We need to specify the mapping between keras and decomon custom layers.

In [None]:
decomon_model = clone(
    model,
    mapping_keras2decomon_classes={Square: DecomonSquare, Double: DecomonDouble},  # custom layers mapping
    final_ibp=True,  # keep final constant bounds
    final_affine=False,  # drop final affine bounds
)

decomon_model.summary()

Get formal lower and upper bounds on a box domain [0,1] for inputs:

In [None]:
# Create a fake box with the right shape
x_min = np.zeros((1, 2))
x_max = np.ones((1, 2))
x_box = np.concatenate([x_min[:, None], x_max[:, None]], axis=1)
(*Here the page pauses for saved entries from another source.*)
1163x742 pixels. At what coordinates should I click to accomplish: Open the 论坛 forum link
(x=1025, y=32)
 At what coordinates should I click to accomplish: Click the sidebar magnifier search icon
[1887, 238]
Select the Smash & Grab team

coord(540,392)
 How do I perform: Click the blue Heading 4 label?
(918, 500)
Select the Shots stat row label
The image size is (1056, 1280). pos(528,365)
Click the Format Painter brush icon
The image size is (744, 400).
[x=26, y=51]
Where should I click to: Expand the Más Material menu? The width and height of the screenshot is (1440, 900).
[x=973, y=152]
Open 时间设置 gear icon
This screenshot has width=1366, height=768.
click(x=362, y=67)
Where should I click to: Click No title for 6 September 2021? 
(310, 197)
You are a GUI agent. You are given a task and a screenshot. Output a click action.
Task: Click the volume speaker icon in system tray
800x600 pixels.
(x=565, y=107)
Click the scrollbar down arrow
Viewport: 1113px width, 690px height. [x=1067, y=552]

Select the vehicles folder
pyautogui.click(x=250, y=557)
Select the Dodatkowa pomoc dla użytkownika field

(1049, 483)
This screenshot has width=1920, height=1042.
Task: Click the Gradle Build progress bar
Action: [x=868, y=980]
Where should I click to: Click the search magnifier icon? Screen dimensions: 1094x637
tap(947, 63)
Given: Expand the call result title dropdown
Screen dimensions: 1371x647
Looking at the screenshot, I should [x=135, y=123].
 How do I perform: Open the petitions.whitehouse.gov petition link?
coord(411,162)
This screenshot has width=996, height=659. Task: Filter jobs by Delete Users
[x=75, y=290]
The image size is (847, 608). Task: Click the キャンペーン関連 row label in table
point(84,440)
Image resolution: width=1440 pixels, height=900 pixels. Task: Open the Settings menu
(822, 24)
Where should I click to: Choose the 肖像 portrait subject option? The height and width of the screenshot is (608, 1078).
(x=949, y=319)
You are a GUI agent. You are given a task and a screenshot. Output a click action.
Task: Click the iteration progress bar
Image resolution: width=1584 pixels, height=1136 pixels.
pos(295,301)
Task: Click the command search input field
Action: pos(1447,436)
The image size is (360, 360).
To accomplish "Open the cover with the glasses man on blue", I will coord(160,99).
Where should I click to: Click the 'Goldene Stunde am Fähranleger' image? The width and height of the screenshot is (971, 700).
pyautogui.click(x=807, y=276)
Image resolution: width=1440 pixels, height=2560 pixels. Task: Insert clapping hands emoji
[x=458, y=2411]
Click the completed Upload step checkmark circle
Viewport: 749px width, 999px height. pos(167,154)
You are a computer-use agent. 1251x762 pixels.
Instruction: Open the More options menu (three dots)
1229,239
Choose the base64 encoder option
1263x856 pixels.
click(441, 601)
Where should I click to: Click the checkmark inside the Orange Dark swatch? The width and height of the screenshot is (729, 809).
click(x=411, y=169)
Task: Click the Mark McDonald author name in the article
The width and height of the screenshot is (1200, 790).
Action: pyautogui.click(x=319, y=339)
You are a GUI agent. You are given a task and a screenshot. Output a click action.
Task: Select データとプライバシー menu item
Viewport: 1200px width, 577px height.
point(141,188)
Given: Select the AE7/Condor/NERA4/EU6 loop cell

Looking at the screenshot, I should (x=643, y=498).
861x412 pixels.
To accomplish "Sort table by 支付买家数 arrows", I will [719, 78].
# Get lower and upper bounds
lower_bound, upper_bound = decomon_model.predict_on_single_batch_np(
    x_box
)  # more efficient than predict on very small batch

print(f"lower bound: {lower_bound}")
print(f"upper bound: {upper_bound}")

Compare with empirical bounds


In [None]:
keras_input = K.convert_to_tensor(np.random.random((100, 2)))
keras_output = K.convert_to_numpy(model(keras_input))
lower_empirical = np.min(keras_output, axis=0)
upper_empirical = np.max(keras_output, axis=0)

print(f"empirical lower bound: {lower_empirical}")
print(f"empirical upper bound: {upper_empirical}")

We should have (and the tightest, the best the approximation):

    lower_bounds <= lower_empirical  , upper_empirical <= upper_bound
    

That's all folks!